What you need to do -> Put the lines of the records below, starting at the line that contains "Find the location of a particular element. The height" and ending at the line that contains "coordinates (1423, 733).", into a Markdown table with the columns Row and Line. Number each row, and leave out blank lines.

[start Input material]

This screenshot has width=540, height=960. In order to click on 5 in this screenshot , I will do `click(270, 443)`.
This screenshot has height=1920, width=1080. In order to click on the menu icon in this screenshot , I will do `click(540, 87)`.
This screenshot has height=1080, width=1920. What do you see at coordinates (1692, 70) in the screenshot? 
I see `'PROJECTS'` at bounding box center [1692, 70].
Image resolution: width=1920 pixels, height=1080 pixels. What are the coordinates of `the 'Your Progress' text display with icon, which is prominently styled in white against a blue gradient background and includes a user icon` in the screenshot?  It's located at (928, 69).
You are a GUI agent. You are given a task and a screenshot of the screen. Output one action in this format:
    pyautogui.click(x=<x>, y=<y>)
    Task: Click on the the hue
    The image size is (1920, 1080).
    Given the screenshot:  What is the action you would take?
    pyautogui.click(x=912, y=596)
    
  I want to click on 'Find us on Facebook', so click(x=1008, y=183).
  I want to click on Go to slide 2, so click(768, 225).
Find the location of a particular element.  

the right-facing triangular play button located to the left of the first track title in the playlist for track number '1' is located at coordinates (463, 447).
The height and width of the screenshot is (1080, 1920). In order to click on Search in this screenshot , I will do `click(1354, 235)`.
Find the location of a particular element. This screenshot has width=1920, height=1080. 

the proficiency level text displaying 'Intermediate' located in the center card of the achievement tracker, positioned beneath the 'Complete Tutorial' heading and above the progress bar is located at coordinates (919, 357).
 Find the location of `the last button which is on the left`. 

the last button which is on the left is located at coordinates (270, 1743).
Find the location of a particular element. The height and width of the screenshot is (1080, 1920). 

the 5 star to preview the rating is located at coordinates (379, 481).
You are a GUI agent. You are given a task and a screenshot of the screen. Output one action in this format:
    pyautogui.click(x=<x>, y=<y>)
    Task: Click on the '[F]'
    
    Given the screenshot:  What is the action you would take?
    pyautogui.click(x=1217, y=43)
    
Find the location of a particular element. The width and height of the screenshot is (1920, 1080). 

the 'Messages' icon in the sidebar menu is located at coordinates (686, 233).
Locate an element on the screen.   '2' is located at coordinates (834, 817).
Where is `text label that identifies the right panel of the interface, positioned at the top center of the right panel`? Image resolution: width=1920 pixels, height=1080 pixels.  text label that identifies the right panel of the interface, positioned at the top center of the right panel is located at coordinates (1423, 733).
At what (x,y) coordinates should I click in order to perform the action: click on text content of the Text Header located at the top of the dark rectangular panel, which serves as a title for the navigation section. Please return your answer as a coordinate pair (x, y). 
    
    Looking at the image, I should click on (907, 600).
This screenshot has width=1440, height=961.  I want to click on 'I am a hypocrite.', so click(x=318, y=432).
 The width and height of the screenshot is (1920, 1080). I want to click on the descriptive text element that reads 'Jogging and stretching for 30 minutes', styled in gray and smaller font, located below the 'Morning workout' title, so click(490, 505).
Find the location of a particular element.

[end Input material]

The completed task ->
| Row | Line |
|---|---|
| 1 | Find the location of a particular element. The height and width of the screenshot is (1080, 1920).  |
| 2 | the 5 star to preview the rating is located at coordinates (379, 481). |
| 3 | You are a GUI agent. You are given a task and a screenshot of the screen. Output one action in this format: |
| 4 |     pyautogui.click(x=<x>, y=<y>) |
| 5 |     Task: Click on the '[F]' |
| 6 |     Given the screenshot:  What is the action you would take? |
| 7 |     pyautogui.click(x=1217, y=43) |
| 8 | Find the location of a particular element. The width and height of the screenshot is (1920, 1080).  |
| 9 | the 'Messages' icon in the sidebar menu is located at coordinates (686, 233). |
| 10 | Locate an element on the screen.   '2' is located at coordinates (834, 817). |
| 11 | Where is `text label that identifies the right panel of the interface, positioned at the top center of the right panel`? Image resolution: width=1920 pixels, height=1080 pixels.  text label that identifies the right panel of the interface, positioned at the top center of the right panel is located at coordinates (1423, 733). |